Fragment:
+-------+
3.1.2 Reikwijdte en toepassing categorie 2
  • 1. De onderstaande regels zijn van toepassing op regels van de volgende bestemmingsplannen als genoemd bij categorie 2 in Bijlage 4 Toepassing regeling bijzondere woonvormen en bestemmingsplannen.
  • 2. In afwijking van het bepaalde in bij artikel 3.1.2 onder 1 genoemde bestemmingsplannen dient onder bijzondere woonvorm te worden begrepen het bepaalde in 1.12 bijzondere woonvorm.
  • 3. In afwijking van het bepaalde in bij artikel 3.1.2 onder 1 genoemde bestemmingsplannen wordt onder woondoeleinden begrepen: voor wonen bestemd, bijzondere woonvormen hieronder niet inbegrepen.
+-------+
Weergegeven gegevens:
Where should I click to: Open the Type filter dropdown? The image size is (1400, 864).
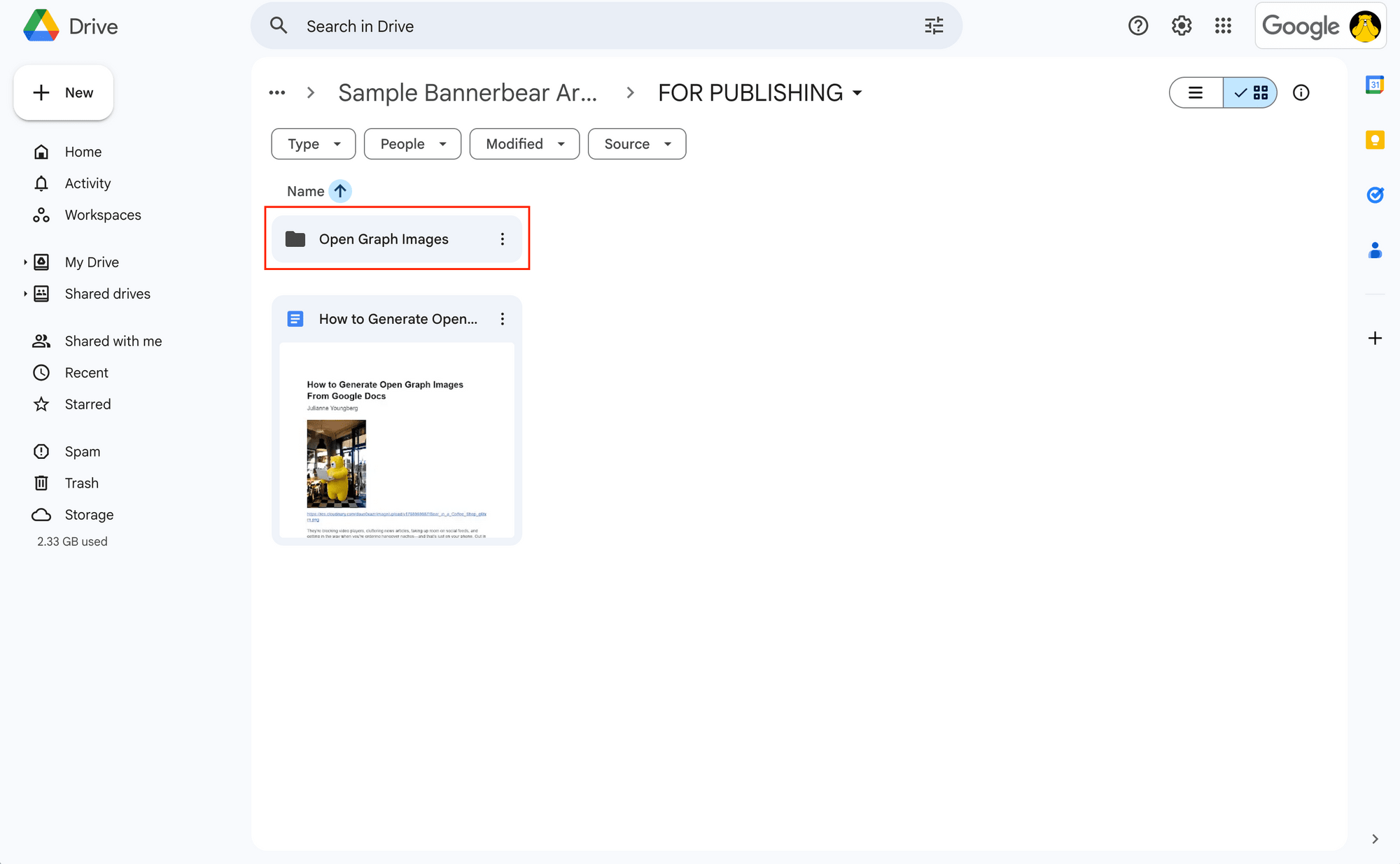point(313,144)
+-------+
Opgaven:
(A) Beantwoord de volgende vragen aan de hand van het fragment.
(i) In welke bijlage worden de bestemmingsplannen van categorie 2 genoemd?
(ii) Welk bepaalde dient volgens punt 2 onder bijzondere woonvorm te worden begrepen?
(iii) Wat is volgens punt 3 niet inbegrepen in woondoeleinden?
(B) Neem het deel van het fragment dat opent met de woorden "3.1.2 Reikwijdte en" en sluit met "woonvormen en bestemmingsplannen." opnieuw op, en vervang daarin "categorie 2" door "categorie 3".

Uitwerkingen:
(A)
(i) Bijlage 4 Toepassing regeling bijzondere woonvormen en bestemmingsplannen.
(ii) Het bepaalde in 1.12 bijzondere woonvorm.
(iii) Bijzondere woonvormen.

(B)
3.1.2 Reikwijdte en toepassing categorie 3
  • 1. De onderstaande regels zijn van toepassing op regels van de volgende bestemmingsplannen als genoemd bij categorie 3 in Bijlage 4 Toepassing regeling bijzondere woonvormen en bestemmingsplannen.